Hacker News new | ask | show | jobs
by est31 2120 days ago
Interesting, I didn't know about fodt! Only knew that godot engine had done something similar (for git specifically).

I downloaded a docx document from the net, opened it in libre office, removed a single word, saved it as fodt, removed a single word again, saved it as fodt again, and the diff between the two fodt is gigantic.

Apparently there are lots of items like <text:p text:style-name="P20> whose content didnt change, but their ID did. It didn't even only affect IDs of content after the removed word, but content before as well.

The file has 19361 lines and the diff size is 1110 lines so there is some level of locality, but note that a lot of those lines are just base64 data of image content. The fodt is 1.5 times as large as the original file.

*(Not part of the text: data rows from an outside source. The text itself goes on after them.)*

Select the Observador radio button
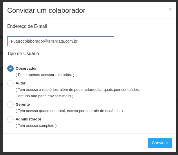10,69
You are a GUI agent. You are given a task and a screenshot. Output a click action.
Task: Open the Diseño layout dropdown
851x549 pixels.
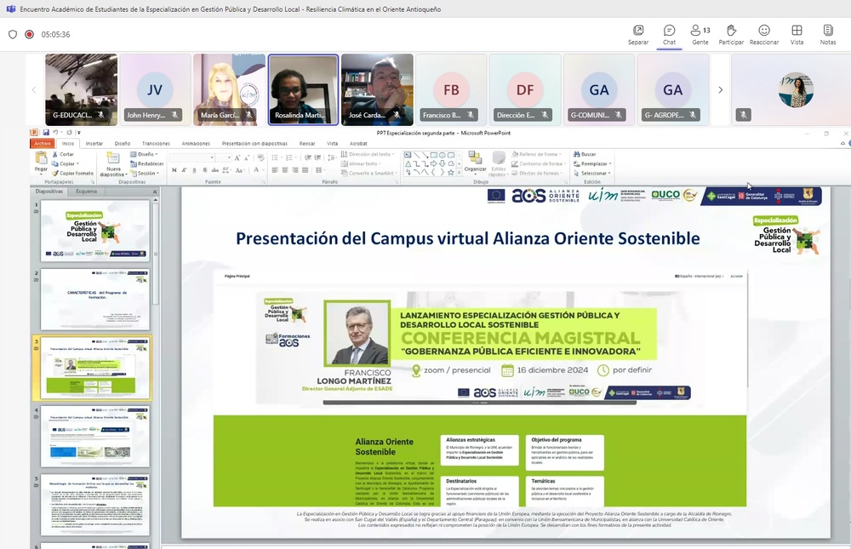coord(142,154)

Try it yourself, this is the document: https://www.acquisition.gov/sites/default/files/manual/SOP_P...

3 comments

You have to save, close, re-open, save, close, re-open a few times before the diffs stabilise – and even then it'll seemingly-arbitrarily rename all the tags.

I recommend having a commit hook that (somewhat) pretty-prints and line-wraps the XML – perhaps splitting on sentences too, so that adding a word doesn't proliferate all down the page. I haven't tried this, though, so it might not help. If you do, could you release the code?

You were probably the first person to try this workflow in years.
Yes, it definitely has its limitations.

It used to store everything on one line without breaks if I recall correctly.

With a little bit of work to ensure stability of numbering, FODT and related flat ODF formats could be really usable with version control.